A very small cube of mass m is placed on the inside of a funnel rotating about a vertical axis (the central axis of the funnel) at a constant rate of v revolutions per second. The wall of the funnel makes an angle [tex]\theta[/tex] with the horizontal. The coefficient of static friction between cube and funnel is [tex]\mu_s[/tex] and the center of the cube is at a distance r from the axis of rotation. Find the (a) largest and (b) smallest values of v for which the cube will not move with respect to the funnel.

For reference, this is problem 53 chapter 6 of Halliday Resnick Krane vol. 1.

Am I correct in thinking that friction, gravity and normal force are the only forces acting on the box? And that maximum v corresponds to minimum friction force (0?)? And that minimum v corresponds to maximum friction force ([tex]\mu_sN[/tex])?

Spoiler

If it helps, the answers to the above are (a)[tex]\frac{1}{2\pi}\sqrt{\frac{g(\tan(\theta)+\mu_s)}{r(1-\mu_s\tan(\theta))}}[/tex] and (b) [tex]\frac{1}{2\pi}\sqrt{\frac{g(\tan(\theta)-\mu_s)}{r(1+\mu_s\tan(\theta))}}[/tex] (from the answers in the back of my book ). I'm hoping for an explanation of these answers. It might help to notice that the expressions inside the square roots are (a) [tex]\frac{g}{r}\tan(\theta+\tan^{-1}(\mu_s))[/tex] and (b) [tex]\frac{g}{r}\tan(\theta-\tan^{-1}(\mu_s))[/tex]

1. The problem statement, all variables and given/known data

u r somewhat correct, but not fully. consider the tendency of the box movement when the funnel is rotating slowly. the centrifugal force pressing the cube with the wall will be less and hence the friction will also be less and gravity will pull it down for slow enough force. so the friction will act upward for the lower limit of rot speed.
but for a large rot speed the centrifugal force will be large and the component of it along the the incline of funnel may 'beat' the gravity and pull it upward along the incline and friction will be downward in this case, i.e, for higher limit of rot speed the friction is downward.
so it is not the case of max or min friction. it is actually the case of direction of limiting friction along the incline.

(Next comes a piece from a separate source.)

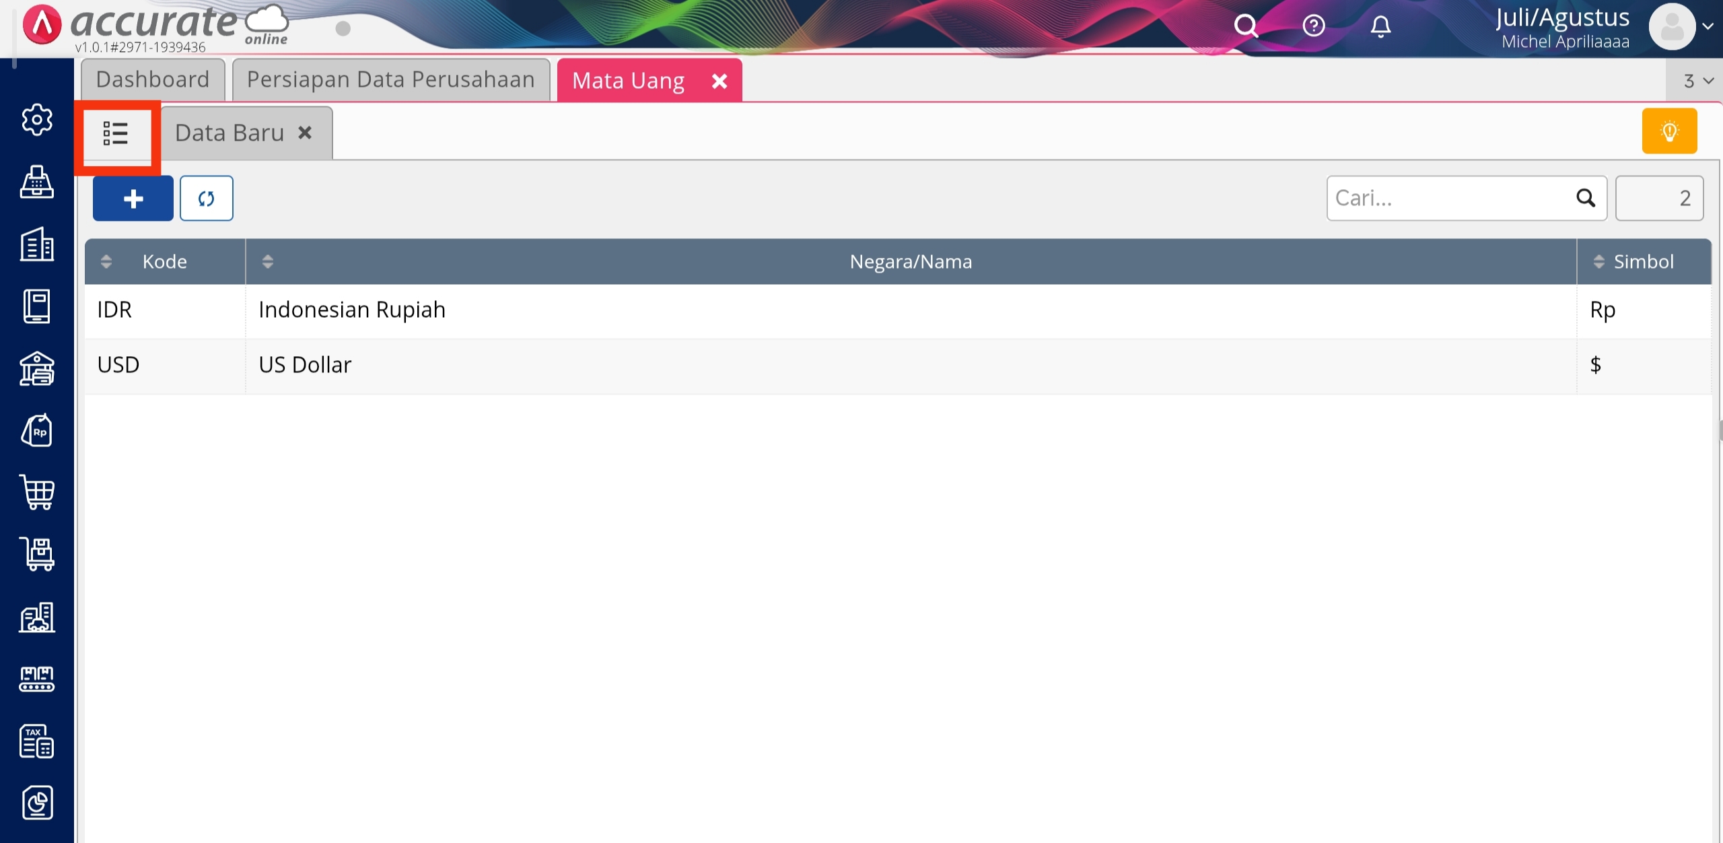
Task: Switch to the Dashboard tab
Action: click(x=153, y=79)
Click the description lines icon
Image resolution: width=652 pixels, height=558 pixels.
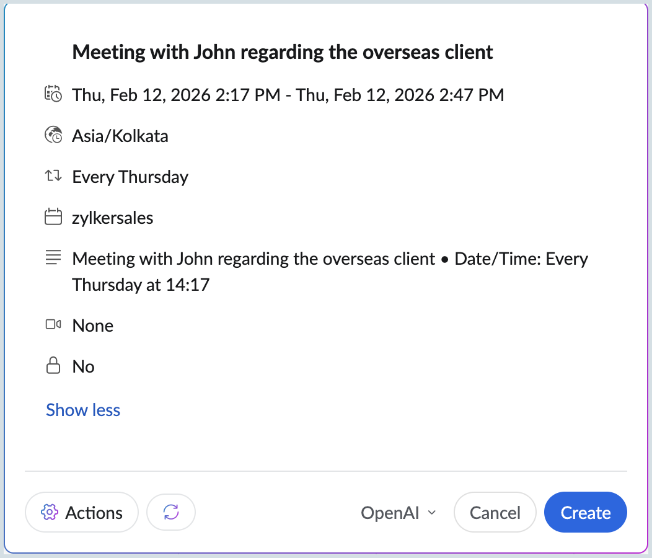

Static friction acts against relative motion. That cube could slip down the wall when the rotation is slow: then friction points upwards, parallel to the wall; or it would go up at too fast rotation: then the friction points at the opposite direction.

thinking about it again, for the case of maximum v, im actually imagining the normal force to be 0...
I'm visualizing the funnel spinning too fast and the box flying off the plane entirely, which would correspond to N=0. For the case of minimum v, yes thats what I meant, maximal friction pointing upwards.

My justification: the centripetal force is provided by the normal and friction forces (gravity is perpendicular to the radius of rotation). Frictional force points outwardly and normal force inwardly, at all times, so Fc=Nx-Ffx (centripetal force is the normal force along the radial direction minus the friction along that direction). At a certain point, the centripetal force will have to become so great (meaning v is great, and N will have to be great to provide the force) that the y component of the normal force is greater than Fg, and thus the block accelerates off the plan into free-fall.